秋葉原は大学への通学路線のちょうど中間地点にあった。かつて、『電気街』と呼ばれた秋葉原も、今は、「サブカルの聖地」、そして「人気アイドルグループを生み出した街」としての方が通りがよい。休日となれば、大通りは外国人観光客とアリーたちのような地方出身者で溢れかえっている。ひと昔前、メディアでも大々的に取り上げられていた「メイド喫茶」文化はすっかり日常の景色に溶け込んだ風景で、当たり前のように、通りのあちこちにメイド服を着てビラ配りをする少女たちがいた。アリーがどことなく他人事のように、それほど歳も変わらないメイド服の少女たちを眺めるのとは対象的に、ヒトミは興奮気味だった。いつか、コミケという大イベントにも参加したいと言っていたが、アリーは「それには誘われませんように…」と心の中で祈った。
ヒトミに誘われるまま、有名(らしい)なメイド喫茶に入り「お嬢様」などと首筋がくすぐったくなる呼び方をされる羞恥プレイみたいな時間を過ごし、二人は再び大通りに戻ってきた。「秋葉原」を「アキバ」などと馴れ馴れしく口にできる程に街の雰囲気に馴染んだころ、アリーは一人のメイドに目を留めた。ビラ配りをしている、周囲よりも大柄なそのメイドは体格以上にその美貌で目立っていた。にこやかな笑顔でビラを配る美貌のメイドを、アリーは不思議な親近感を持って凝視する。「オクダさん!?」過去の想い出がフラッシュバックしたみたいに、美貌のメイドの横顔にオクダの横顔がオーバーラップした。ウィッグを着けているのか、明るめに赤みがかったロングヘアだが、美貌のメイクの奥にオクダの面影が残像のように重なり合っていた。似ている?本人?アリーの視界の中で、メイドの周囲がホワイトアウトしてゆく。

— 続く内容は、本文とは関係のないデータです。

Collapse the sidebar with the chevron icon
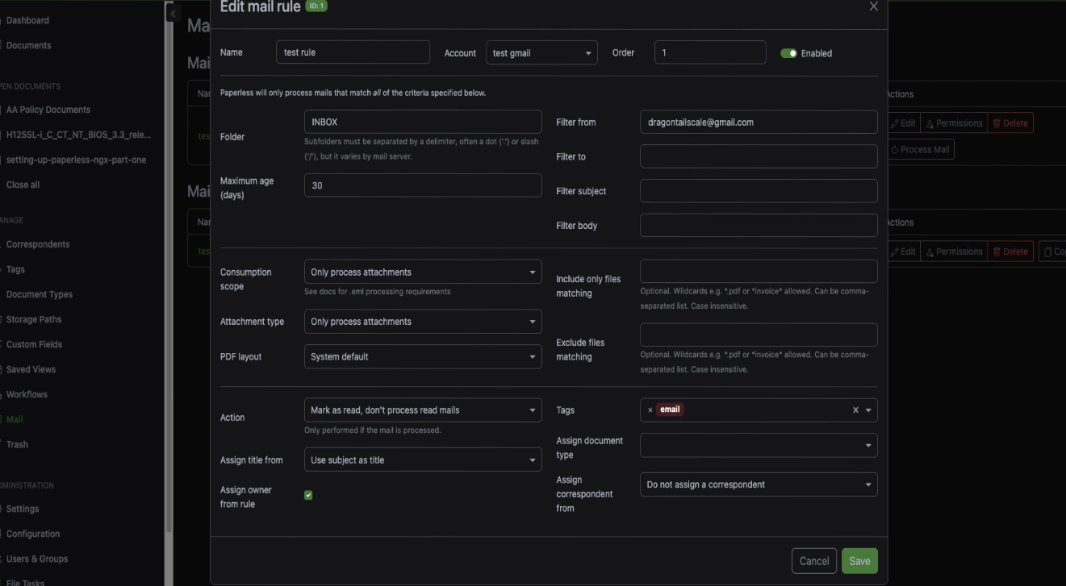The width and height of the screenshot is (1066, 586). (x=172, y=14)
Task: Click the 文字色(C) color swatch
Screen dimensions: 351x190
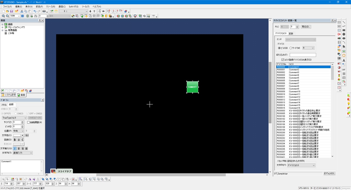Action: 19,135
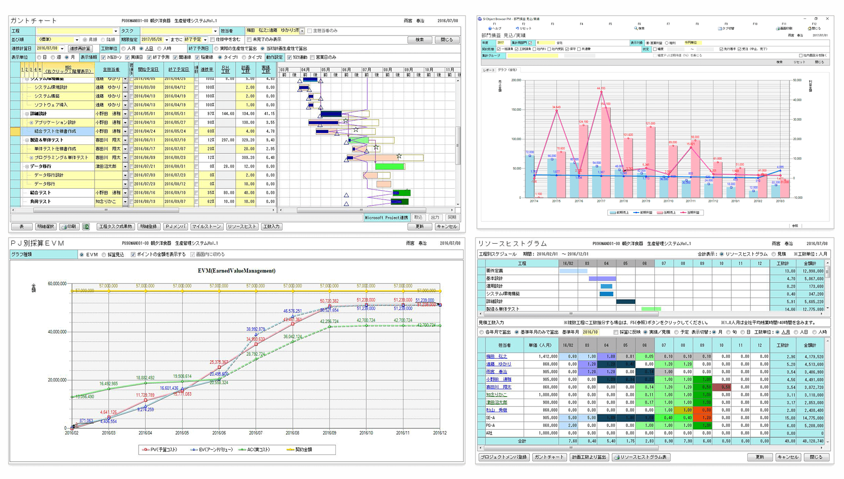
Task: Click the F6 検索 magnifier icon
Action: (636, 28)
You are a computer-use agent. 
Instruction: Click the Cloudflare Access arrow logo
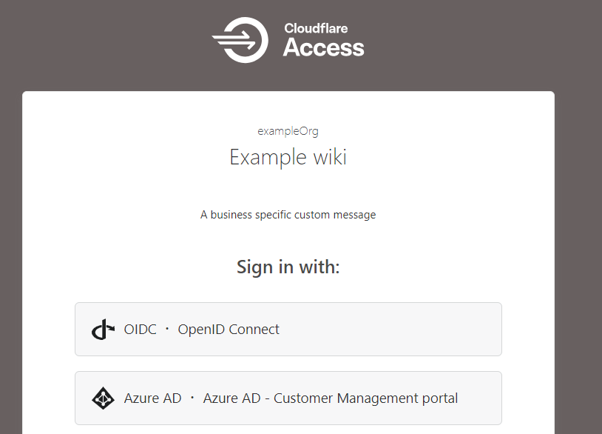tap(240, 40)
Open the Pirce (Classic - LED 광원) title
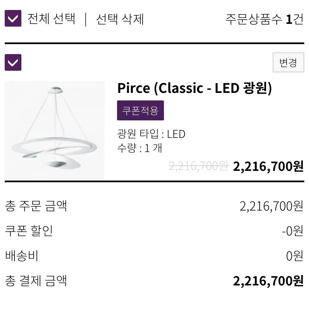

長い間見つめていたのか、ほんの短い時間だったのか、もはやアリーにはわからない時間が経過する中、一瞬、目が合ったような気がした。美貌の大柄なメイドは、眉ひとつ動かすことなく笑顔のままでビラ配りを続けたが、アリーは見逃さなかった。笑った口元に前歯の欠けた隙間が見えた。驚愕とも落胆とも言えない複雑な気持ちがアリーの中で渦巻いていた。否定したいわけでもなければ拒絶したいわけでもない。どこか、できれば受け入れたい気持ちと、見てはいけないものを見た気持ちが綯交ぜになりながら、徐々にアリーの視界の吹雪が静まって景色に色が戻った。
「これが東京なんだ」「ここは“アキバ”なんだ」アリーは自分に言いきかせるように妙な言い訳を思い浮かべ、ヒトミのいる方に視線を移す。無邪気にアキバの風景をスマホで撮影するヒトミを眺めながら、「“コミケ”には行かないよ」と、アリーは独り堅く誓った。